> **REQUIRED TASK 1**
In the records below, copy out everything from the line containing "The width and height of the screenshot is (775, 420)." down to the line containing "subtitle 'Simple, transparent", both lines included, without changing a character.

> **TEXT**

# Female Seeds C99 ?



## rebel (Mar 9, 2014)

just got 4 female seeds and wandering what type yield, growth, potency etc.. I should expect from C99 ?
Outdoors.


----------



## kaotik (Mar 9, 2014)

don't know how females seeds are, but just keep an eye for any budrot with her.
seemed a common problem with most i know that tried growing C99 outdoors. (though i've also seen some do fine)

i've only ran her once OD, and she molded pretty bad. 
..beauty smoke though. enough where i'm gonna try again myself this season.

 just be vigilant. but it's definitely a quality stash-jar filler 
yield and potency are both good too. growth.. she can be a little viney IME.


----------



## DrFever (Mar 9, 2014)

C99 is a  GRADE A  and pretty decent  hybrid sativa dominant your asking  what kind of yield you should expect well comes down to how good you can grow   your room set up, lights  for instance its not uncommon  to get 1 - 2 pounds  from c99 from a 1000 watt  set up


----------



## Locked (Mar 9, 2014)

C99 is top shelf and one of the few Sativa leaning hybrids that finish quicker than true Sativas. It is on my short list. Good yields, uplifting high. No one can tell you what your yield will be as it is a result of too many factors...some that you can control and others that you can't.   jmo


----------



## The Hemp Goddess (Mar 9, 2014)

I have never grown C99 outdoors, but she was my first hydro girl.  Cindy has a nice up high, a great taste and finishes fast, especially for a sativa type girl.  I think you will like her.  Whose Cindy is this?


----------



## rebel (Mar 9, 2014)

THG , They are from (female seeds)  4 fem. seeds from the tude. 
how would you compare the high to Satori's high ?


----------



## robertr (Mar 9, 2014)

I grew both Joey Weed C99 and Female Seeds C99. Joey Weed 's had hard dense buds with a great stone. Female Seeds C99 had a looser bud and the high was not what I remembered from the Joey Weed C99.


----------



## The Hemp Goddess (Mar 10, 2014)

IMO, the Satori is a better up high and I like the flavor of the Satori better.  But C99 is a great strain and she takes a little less time than Satori.  I usually took my cindy out 7-8 weeks and take the Satori out 9 weeks.

I grew Joey Weed's C99 also.  I did do a run of Mosca's C99 which was good, but they weren't fem seeds.  I don't really care for fem seeds personally and if I have a choice, I buy the non-fem.


----------

> **REQUIRED TASK 2**
Using the C99 thread, answer these questions:
(a) According to DrFever, what yield is not uncommon from C99 with a 1000 watt setup?
(b) What happened the one time kaotik grew C99 outdoors?
(c) How many weeks does The Hemp Goddess usually take her Satori out?

> **INPUT RECORDS**
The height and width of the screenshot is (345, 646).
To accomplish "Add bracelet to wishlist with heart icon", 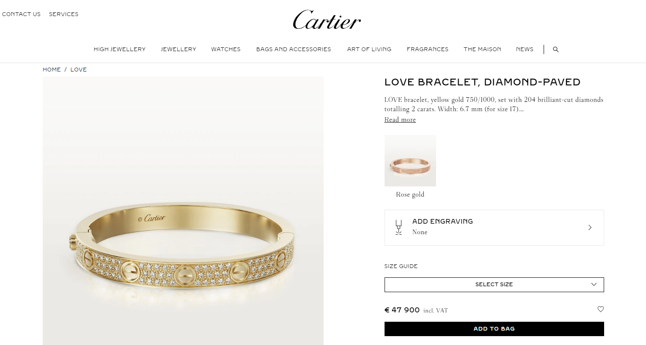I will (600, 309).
* * *
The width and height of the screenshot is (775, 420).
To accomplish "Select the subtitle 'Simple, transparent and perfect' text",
--
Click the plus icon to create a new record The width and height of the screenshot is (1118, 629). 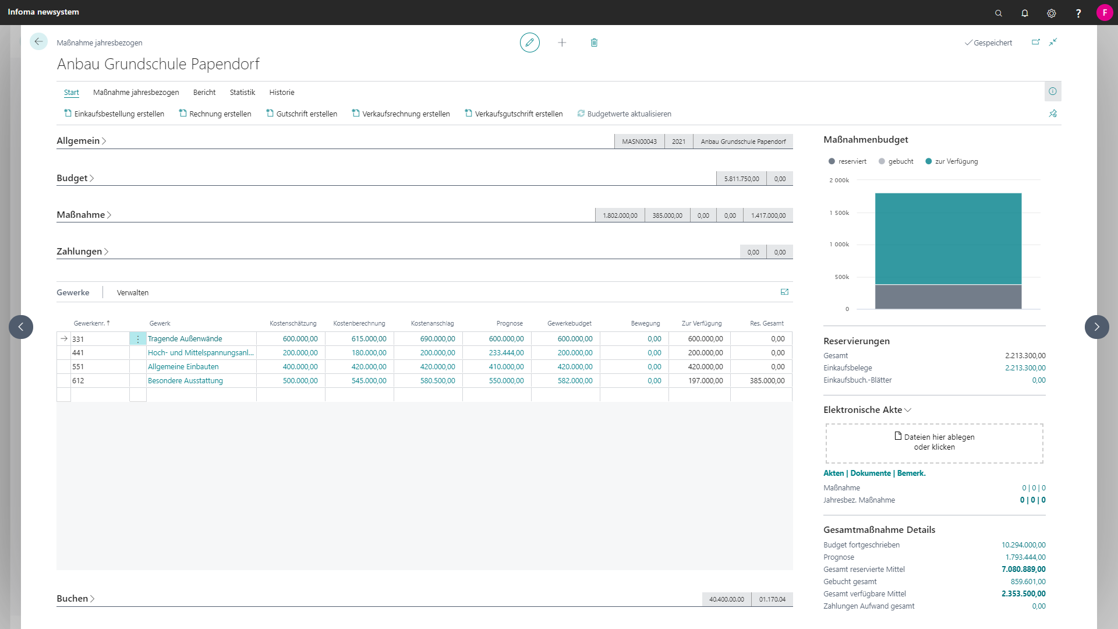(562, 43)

> **FINISHED ANSWER 1**
The width and height of the screenshot is (775, 420).
To accomplish "Select the subtitle 'Simple, transparent and perfect' text",

> **FINISHED ANSWER 2**
(a) 1 - 2 pounds.
(b) She molded pretty bad.
(c) 9 weeks.